>> begin SUPPLIED PASSAGE
Algebraic perturbation theory: traversable wormholes and generalized entropy beyond subleading order

The use of operator algebras to study thermodynamic aspects of gravity has a long history. Recently, this topic has been revitalized by Witten's observation that the general structure of the von Neumann algebra of observables is modified in certain cases. For example, in AdS/CFT, when accounting for certain gravitational corrections, the so-called crossed product construction applies. This construction amounts to appropriately adjoining the generator of modular evolution. The advantage is that if the original algebra is of type III, the new algebra becomes type II, allowing one to define entropies and density matrices in a rigorous way. The crossed product construction is now understood to apply more generally in various cases.

The authors of this paper study how this construction is modified in perturbation theory when introducing deformations. They consider perturbations which can be written as the action of a unitary operator on the whole Hilbert space, but which do not act unitarily on the algebra or on its commutant. In this case the von Neumann entropy will generically change due to the perturbation.

In particular, they focus on a deformation introduced by Gao, Jafferis, and Wall (GJW) in the context of AdS/CFT, which involves terms from both the algebra and its commutant, effectively coupling the two boundaries of the eternal AdS black hole. The authors determine the general structure of the deformation of the algebras for an arbitrary perturbation of this sort, including the change in von Neumann entropy. They then apply their formalism to the GJW perturbation and discuss its physical implications.

This topic is certainly worth studying, and the authors make an important contribution. Therefore, I recommend this paper for publication. However, I have a few comments and corrections that I would like the authors to address briefly.
>> end SUPPLIED PASSAGE
**EXERCISE TASK**: Repeat word for word the stretch of the paper review from "In particular, they" through "its physical implications.". The material after this point stands apart from the paper review.
>> begin RAW DATA
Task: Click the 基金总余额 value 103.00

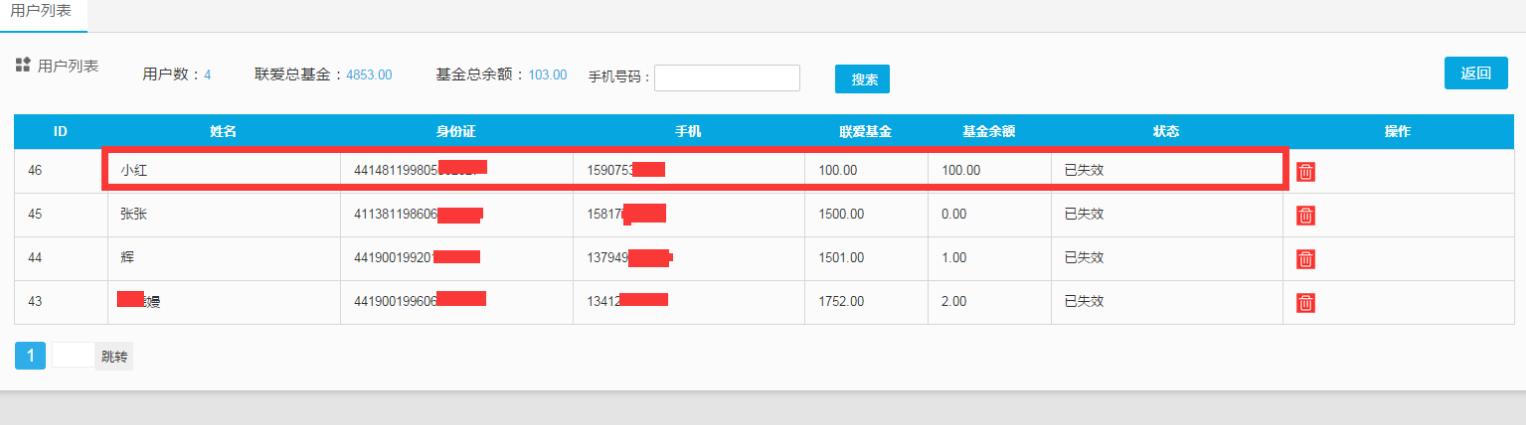Action: tap(547, 74)
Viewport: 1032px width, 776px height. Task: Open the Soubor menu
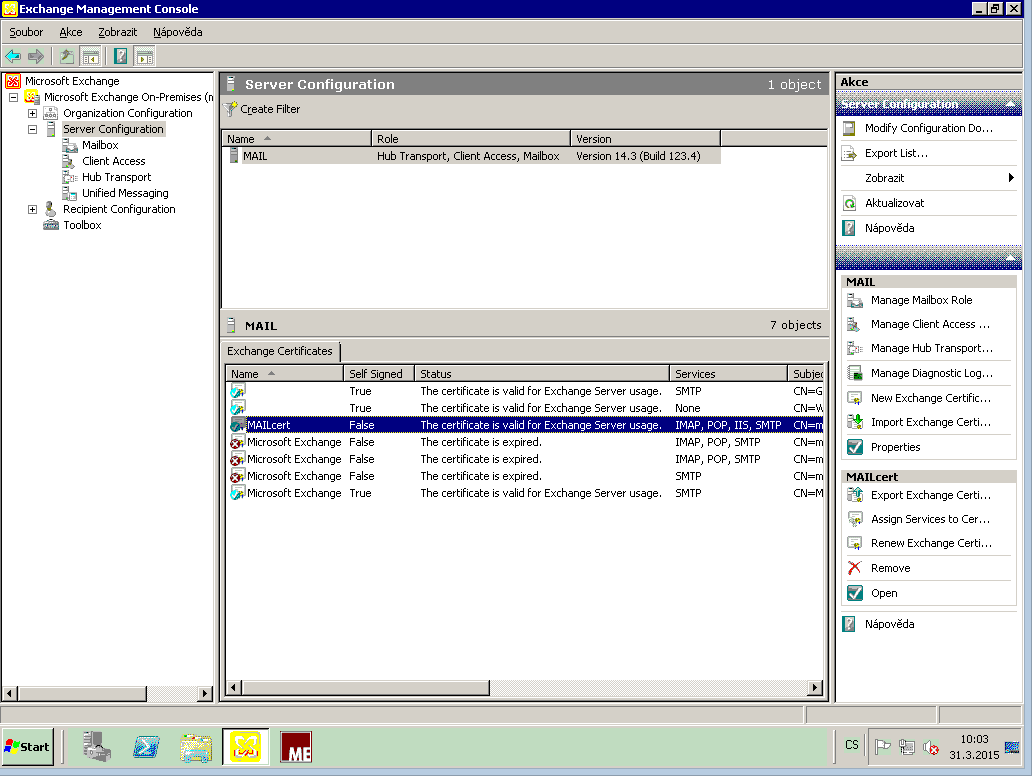point(27,32)
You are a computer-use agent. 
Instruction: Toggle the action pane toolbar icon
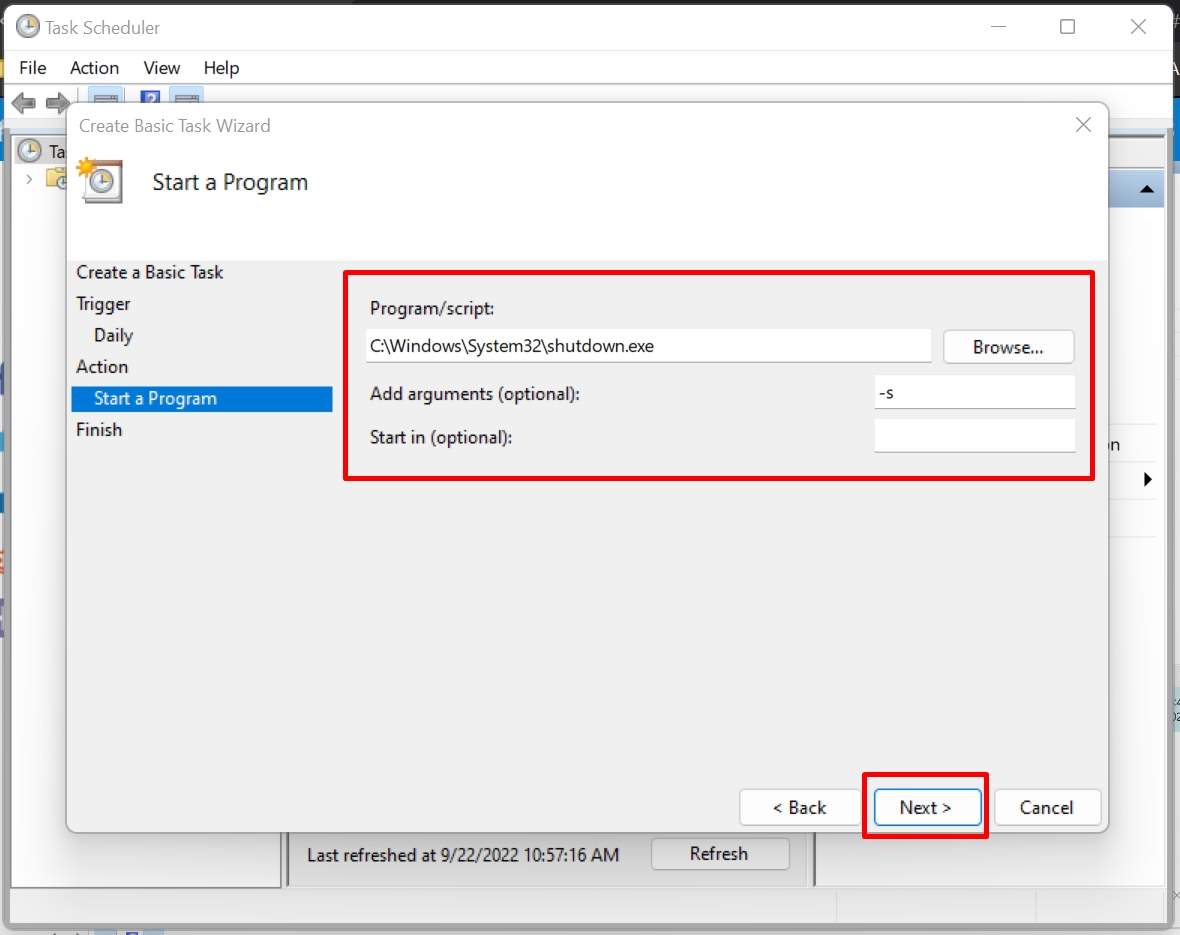coord(186,98)
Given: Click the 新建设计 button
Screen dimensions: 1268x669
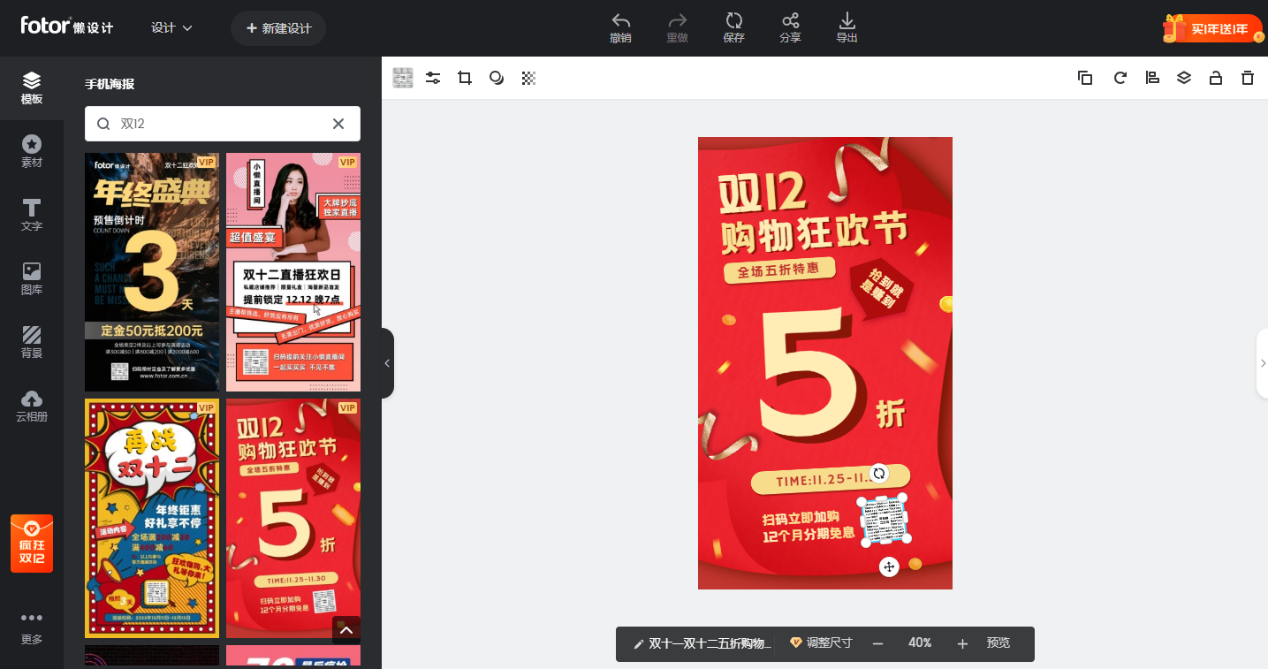Looking at the screenshot, I should click(278, 28).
>> end RAW DATA
**FULL OUTPUT**:
In particular, they focus on a deformation introduced by Gao, Jafferis, and Wall (GJW) in the context of AdS/CFT, which involves terms from both the algebra and its commutant, effectively coupling the two boundaries of the eternal AdS black hole. The authors determine the general structure of the deformation of the algebras for an arbitrary perturbation of this sort, including the change in von Neumann entropy. They then apply their formalism to the GJW perturbation and discuss its physical implications.